* _What the task requires_
Skip the pictures and return every entry exactly as written.

Collected data entries
◆ ◆ ◆ ◆ ◆

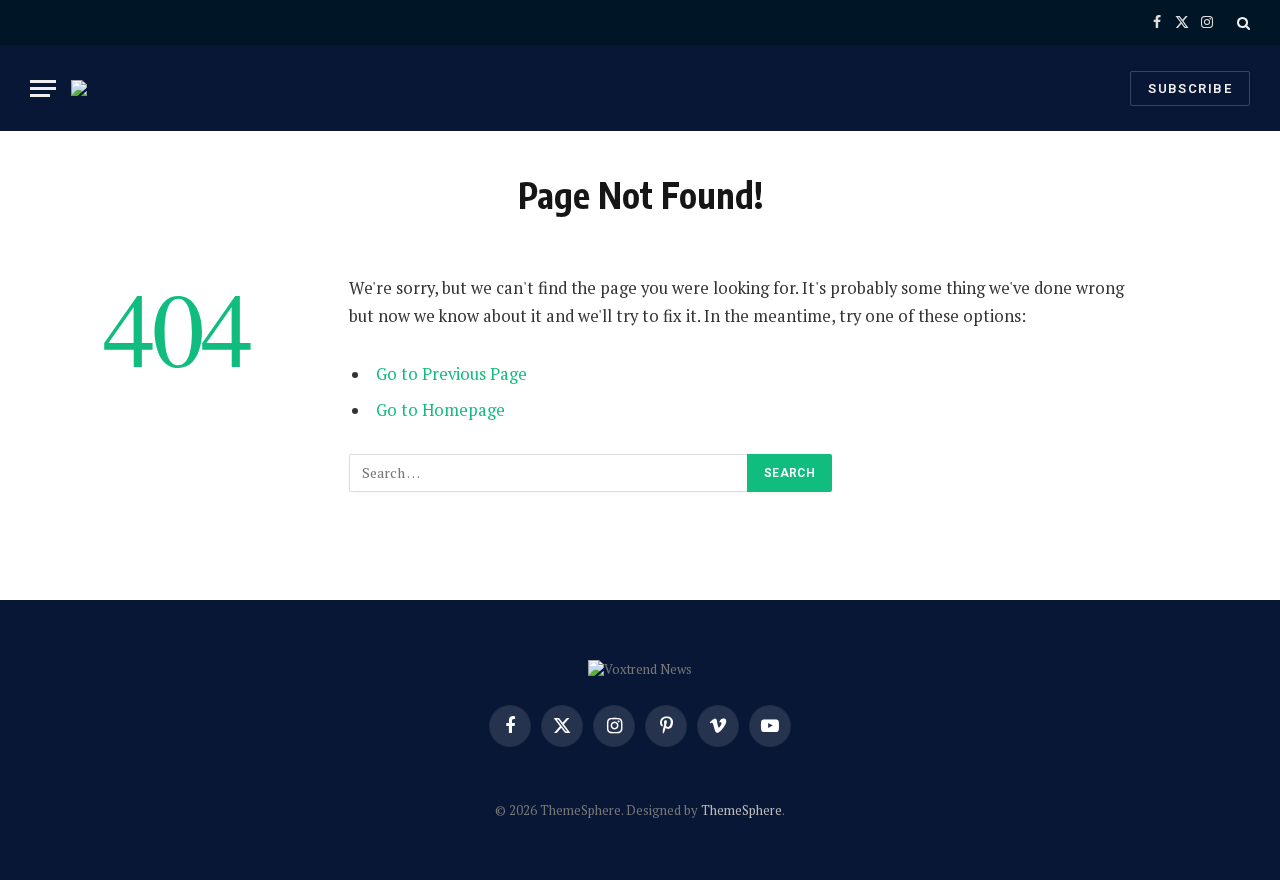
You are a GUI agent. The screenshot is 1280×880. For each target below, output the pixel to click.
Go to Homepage (440, 410)
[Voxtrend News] (91, 88)
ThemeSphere (741, 810)
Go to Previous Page (451, 374)
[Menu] (43, 88)
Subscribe (1190, 88)
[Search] (1241, 22)
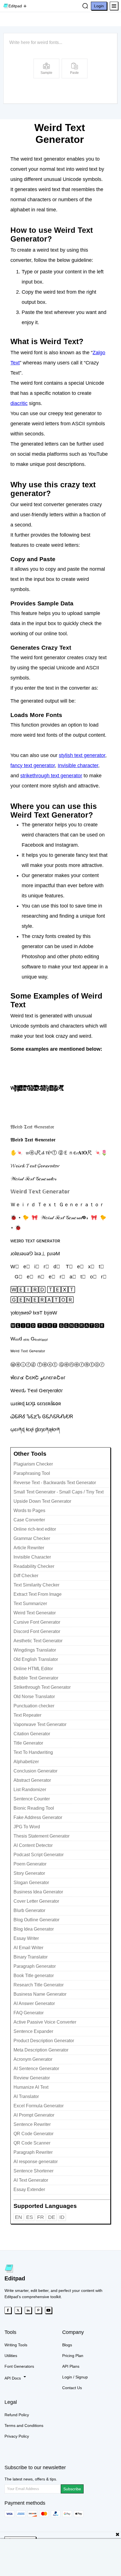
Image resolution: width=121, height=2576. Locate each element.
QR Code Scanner (32, 2143)
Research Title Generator (39, 1984)
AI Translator (26, 2096)
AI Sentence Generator (36, 2068)
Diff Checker (26, 1575)
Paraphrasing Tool (32, 1473)
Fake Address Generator (38, 1817)
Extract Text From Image (38, 1594)
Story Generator (29, 1873)
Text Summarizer (30, 1603)
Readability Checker (34, 1566)
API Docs (13, 2378)
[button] (114, 6)
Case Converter (29, 1519)
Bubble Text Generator (36, 1678)
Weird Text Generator (35, 1612)
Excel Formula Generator (39, 2105)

◆ ◆ ◆ ◆ ◆

* _Reply_
You are a GUI agent. The screenshot is 1280×880. For each target below, output the pixel to click.
Go to Homepage (440, 410)
[Voxtrend News] (91, 88)
ThemeSphere (741, 810)
Go to Previous Page (451, 374)
[Menu] (43, 88)
Subscribe (1190, 88)
[Search] (1241, 22)
Image resolution: width=121, height=2576. Locate each element.
QR Code Scanner (32, 2143)
Research Title Generator (39, 1984)
AI Translator (26, 2096)
AI Sentence Generator (36, 2068)
Diff Checker (26, 1575)
Paraphrasing Tool (32, 1473)
Fake Address Generator (38, 1817)
Extract Text From Image (38, 1594)
Story Generator (29, 1873)
Text Summarizer (30, 1603)
Readability Checker (34, 1566)
API Docs (13, 2378)
[button] (114, 6)
Case Converter (29, 1519)
Bubble Text Generator (36, 1678)
Weird Text Generator (35, 1612)
Excel Formula Generator (39, 2105)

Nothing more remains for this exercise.